Yapılacaklar
A: Metne göre İslam neye dayanmaz, neye dayanır?
B: Metinde "Zaruriyat-ı İslamiyeyi inkar" sözlerinden "de icmâ-i Ümmet." sözlerine kadar uzanan bölümün tamamını aynen alıntılayın.

Okuma Metni
===

Mehmet Şevket Eygi, Gülen Cemaatini dünyayı yönettiği ileri sürülen Katolik örgütü Opus Dei'ye benzetti. İşte o şok benzetme...

İşte Milli Gazete yazarı Mehmet Şevket Eygi’nin o yazsı...

Sor Sor Sor

Müslüman homo religiosis’tir. İnançları, düşüncesi, davranışları, aksiyonları, ahlakı, dünya görüşü, yaşayışı, evi, bineği, kıyafeti velhasıl her şeyi İslam’a uygun olmalıdır. Onda bu şuur bulunmalıdır.

Dini İslam’mış, milliyeti Türk’müş veya Kürt’müş, medeniyeti Batı medeniyetiymiş... İslam böyle ayrımları kabul etmez.

Müslümanın dini İslam’dır, milliyeti İslam; medeniyeti İslam, hukuku İslam, tarz-ı hayatı İslam...

Zaruriyat-ı İslamiyeyi inkar eden kafir olur.

İslam hükümlerinin, emir ve yasaklarının üç kaynağı vardır:

Allah’ın Kitabı Kur’an.

Peygamberin (Salat ve selam olsun ona) Sünneti, sahih hadîsleri.

Bir de icmâ-i Ümmet.

İslam akla dayanmaz vahye ve nasslara dayanır.

===

Gösterilen Öğeler
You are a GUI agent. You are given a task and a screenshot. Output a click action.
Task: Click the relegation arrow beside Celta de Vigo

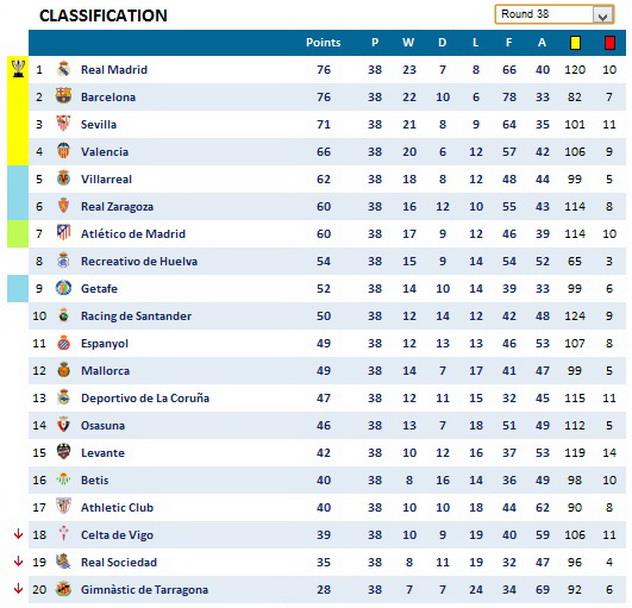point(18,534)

===

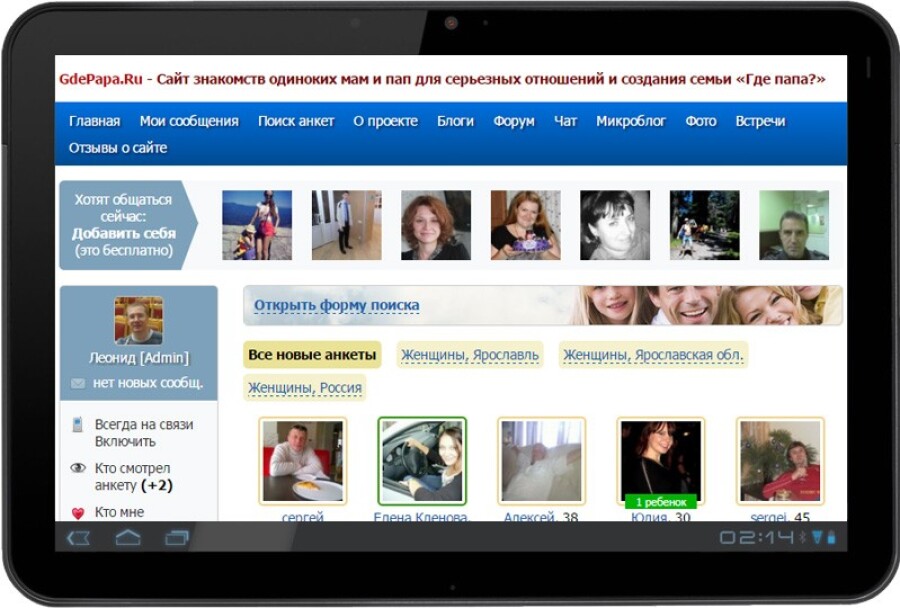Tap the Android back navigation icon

===

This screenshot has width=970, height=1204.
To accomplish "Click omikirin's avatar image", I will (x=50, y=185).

===

Cevap Anahtarı
A: İslam akla dayanmaz, vahye ve nasslara dayanır.

B:
Zaruriyat-ı İslamiyeyi inkar eden kafir olur.

İslam hükümlerinin, emir ve yasaklarının üç kaynağı vardır:

Allah’ın Kitabı Kur’an.

Peygamberin (Salat ve selam olsun ona) Sünneti, sahih hadîsleri.

Bir de icmâ-i Ümmet.